George Washington’s Constitution returns home
A hand-annotated personal version of the U.S. Constitution owned by George Washington is returning to Mount Vernon, after a record auction in New York City.
A bidder spent $10 million on the folio, which had Washington’s personal notes on the Constitution and the Bill of Rights.
After the auction, it turned out that bidder was the Mount Vernon Ladies’ Association, which operates Washington’s home.
“We are thrilled to bring this extraordinary book that belonged to George Washington back to Mount Vernon where it belongs,” said Ann Bookout at a press conference following the sale.

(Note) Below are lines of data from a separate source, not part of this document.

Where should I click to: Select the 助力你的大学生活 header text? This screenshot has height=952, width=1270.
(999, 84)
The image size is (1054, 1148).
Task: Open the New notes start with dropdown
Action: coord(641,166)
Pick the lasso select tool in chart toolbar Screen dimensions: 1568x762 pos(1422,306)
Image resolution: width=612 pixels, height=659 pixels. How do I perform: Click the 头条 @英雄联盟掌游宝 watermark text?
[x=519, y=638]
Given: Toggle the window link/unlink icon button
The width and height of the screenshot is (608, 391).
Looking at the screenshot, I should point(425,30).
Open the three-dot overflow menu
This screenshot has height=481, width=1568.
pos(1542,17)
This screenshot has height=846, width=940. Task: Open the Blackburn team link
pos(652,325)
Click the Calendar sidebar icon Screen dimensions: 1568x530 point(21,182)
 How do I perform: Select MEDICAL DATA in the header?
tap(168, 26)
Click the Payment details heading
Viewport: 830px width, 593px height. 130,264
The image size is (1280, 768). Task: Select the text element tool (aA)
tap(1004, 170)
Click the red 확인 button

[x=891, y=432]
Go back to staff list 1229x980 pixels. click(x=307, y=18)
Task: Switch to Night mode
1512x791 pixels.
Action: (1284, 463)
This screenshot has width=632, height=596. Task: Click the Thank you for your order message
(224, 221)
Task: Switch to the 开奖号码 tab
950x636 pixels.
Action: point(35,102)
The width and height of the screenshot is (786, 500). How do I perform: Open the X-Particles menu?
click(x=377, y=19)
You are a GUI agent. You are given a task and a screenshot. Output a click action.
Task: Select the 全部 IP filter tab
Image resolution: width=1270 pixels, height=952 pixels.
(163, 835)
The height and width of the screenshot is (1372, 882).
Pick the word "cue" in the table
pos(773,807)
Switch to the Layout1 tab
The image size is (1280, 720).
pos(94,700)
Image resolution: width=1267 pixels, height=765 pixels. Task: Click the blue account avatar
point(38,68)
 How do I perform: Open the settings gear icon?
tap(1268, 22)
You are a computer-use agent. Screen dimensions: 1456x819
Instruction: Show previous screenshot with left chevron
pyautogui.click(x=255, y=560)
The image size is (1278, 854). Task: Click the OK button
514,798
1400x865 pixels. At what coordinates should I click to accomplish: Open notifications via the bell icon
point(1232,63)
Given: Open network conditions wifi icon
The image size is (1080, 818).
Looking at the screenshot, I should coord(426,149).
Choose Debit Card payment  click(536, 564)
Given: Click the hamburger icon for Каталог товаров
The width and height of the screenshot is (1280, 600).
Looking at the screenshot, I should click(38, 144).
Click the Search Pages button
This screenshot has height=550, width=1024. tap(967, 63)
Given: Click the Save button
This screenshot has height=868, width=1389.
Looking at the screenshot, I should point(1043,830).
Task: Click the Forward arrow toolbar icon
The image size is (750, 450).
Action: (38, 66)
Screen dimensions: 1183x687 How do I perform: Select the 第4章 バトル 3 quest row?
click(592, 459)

Bookout is a regent for the board. She said the book will be the centerpiece of a new library at Mount Vernon.
The folio had been on a long path since leaving Washington’s former library at Mount Vernon. At one time, it belonged to William Randolph Hearst, and it wound up with a collector outside Philadelphia, H. Richard Dietrich Jr.
Dietrich paid $27,000 for the folio in 1964.
Christie’s had expected it to go for $3 million at auction. Instead, it went to Mount Vernon for $9.8 million after a bidding war broke out.
The book had been at Mount Vernon originally and was sold in 1876 at an estate auction in Philadelphia for Washington’s nephew’s son, Lawrence Washington.
The folio surfaced again in 1892 when it was bought for $1,150 at another auction.